**Exercise directions:** Carry over every line of the entries below, from the line containing "500x262 pixels. At" down to the line containing "307x204 pixels.", wording included, with 69 added to each coordinate in the answers. Leave the pictures out.

**Supplied data:**
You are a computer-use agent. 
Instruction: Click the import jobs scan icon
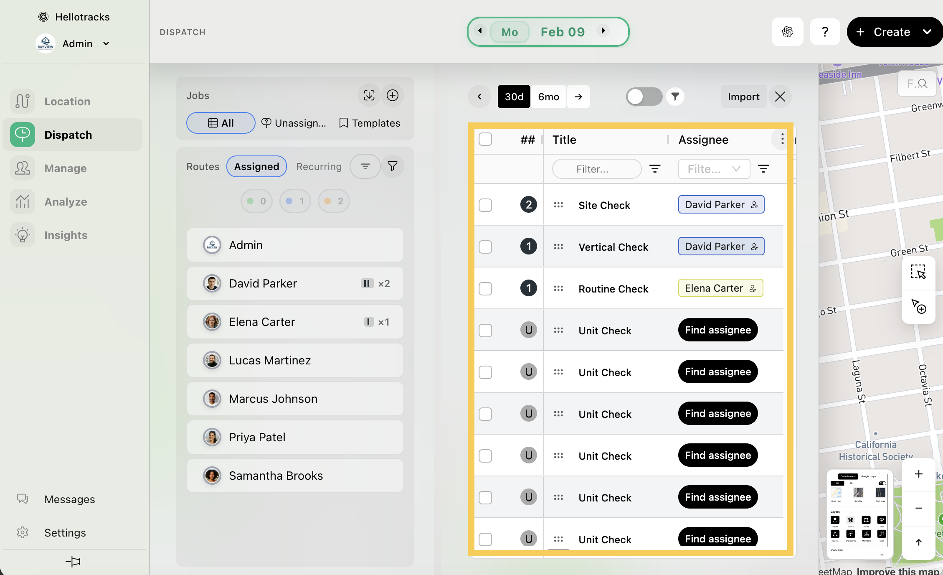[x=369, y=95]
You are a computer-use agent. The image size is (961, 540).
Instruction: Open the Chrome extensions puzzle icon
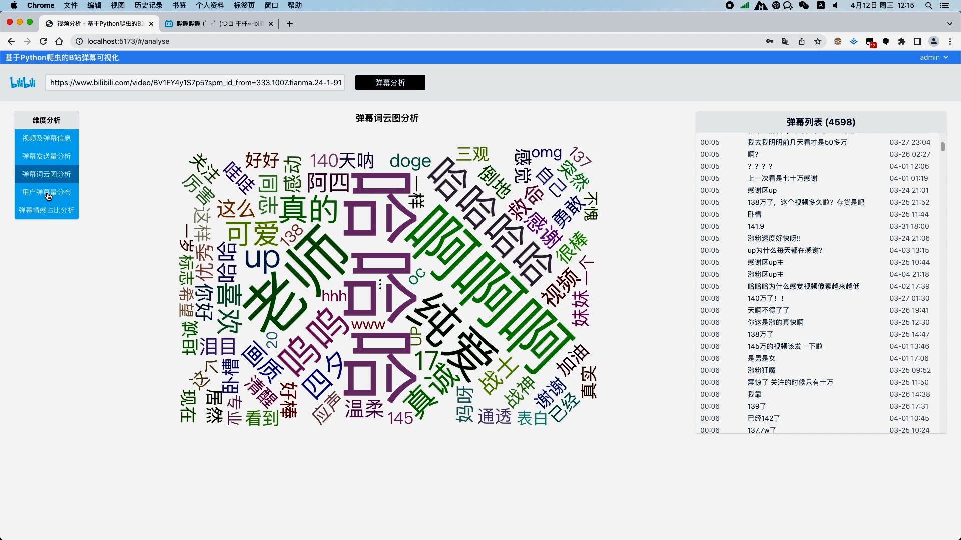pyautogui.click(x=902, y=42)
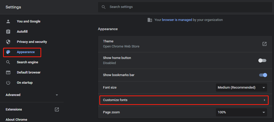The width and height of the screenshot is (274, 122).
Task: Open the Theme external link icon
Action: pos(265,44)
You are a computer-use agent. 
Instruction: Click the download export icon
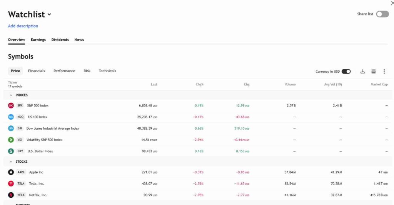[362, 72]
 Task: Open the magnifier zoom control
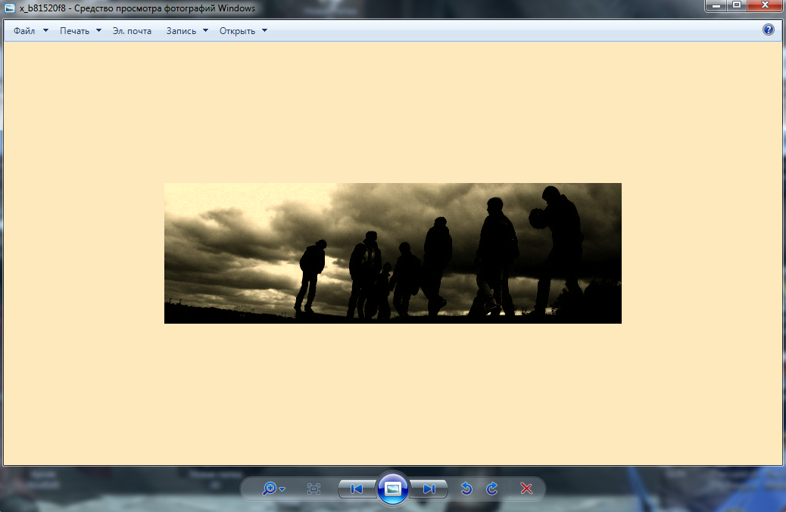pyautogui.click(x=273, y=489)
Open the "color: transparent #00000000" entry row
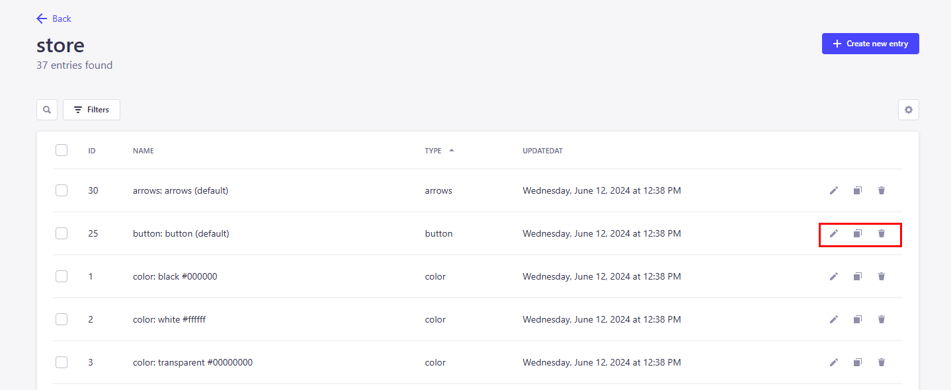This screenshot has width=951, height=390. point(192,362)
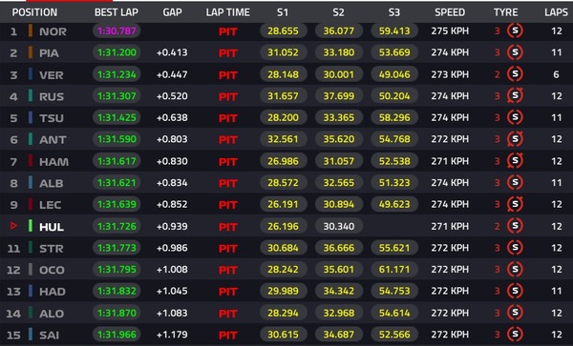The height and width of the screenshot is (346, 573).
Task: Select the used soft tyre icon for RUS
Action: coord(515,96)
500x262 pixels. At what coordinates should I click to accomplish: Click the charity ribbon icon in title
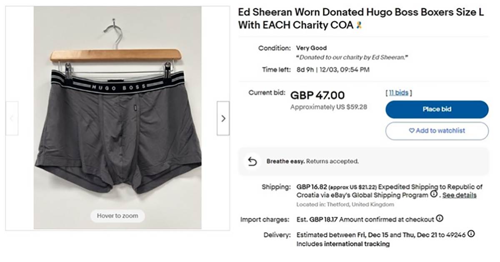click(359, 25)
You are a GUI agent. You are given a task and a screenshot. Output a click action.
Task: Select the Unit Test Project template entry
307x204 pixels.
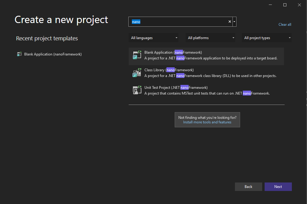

...

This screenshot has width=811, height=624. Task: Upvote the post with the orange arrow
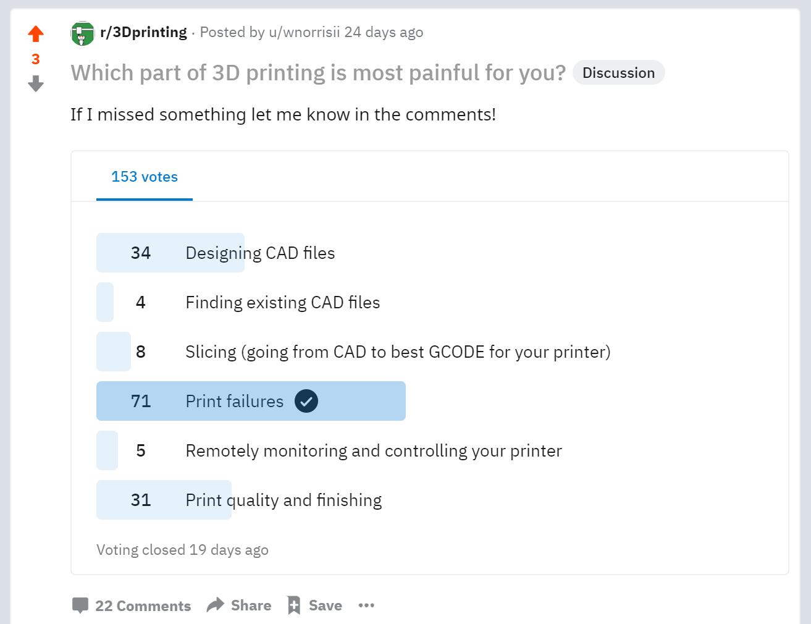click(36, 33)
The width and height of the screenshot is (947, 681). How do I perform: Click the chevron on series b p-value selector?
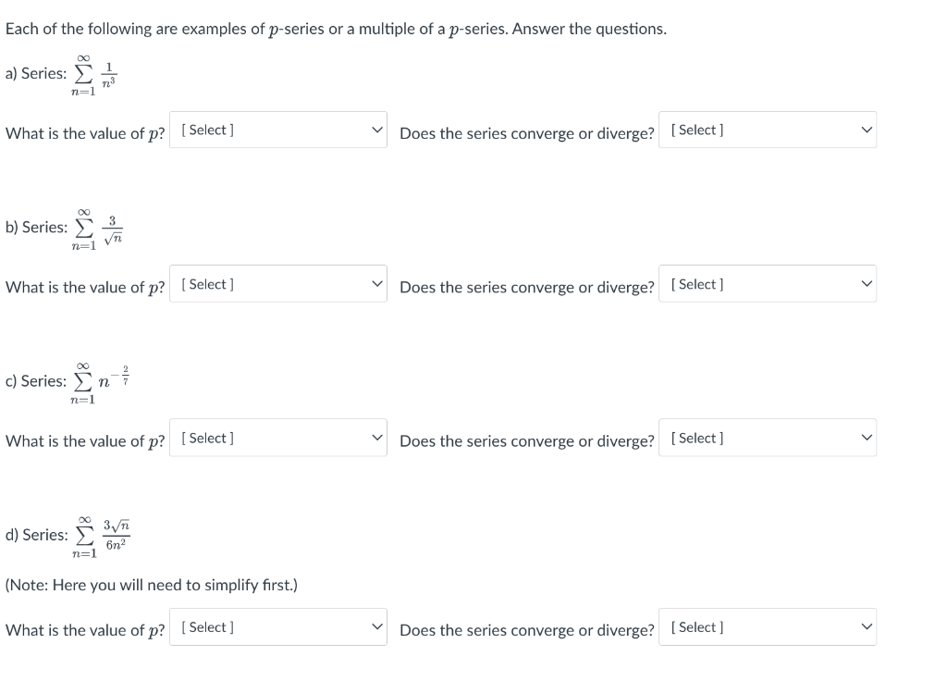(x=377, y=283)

**Task solution:**
500x262 pixels. At what coordinates should I click to accomplish: Click the charity ribbon icon in title
click(428, 94)
You are a GUI agent. You are given a task and a screenshot. Output a click action.
Task: Select the Unit Test Project template entry
307x204 pixels.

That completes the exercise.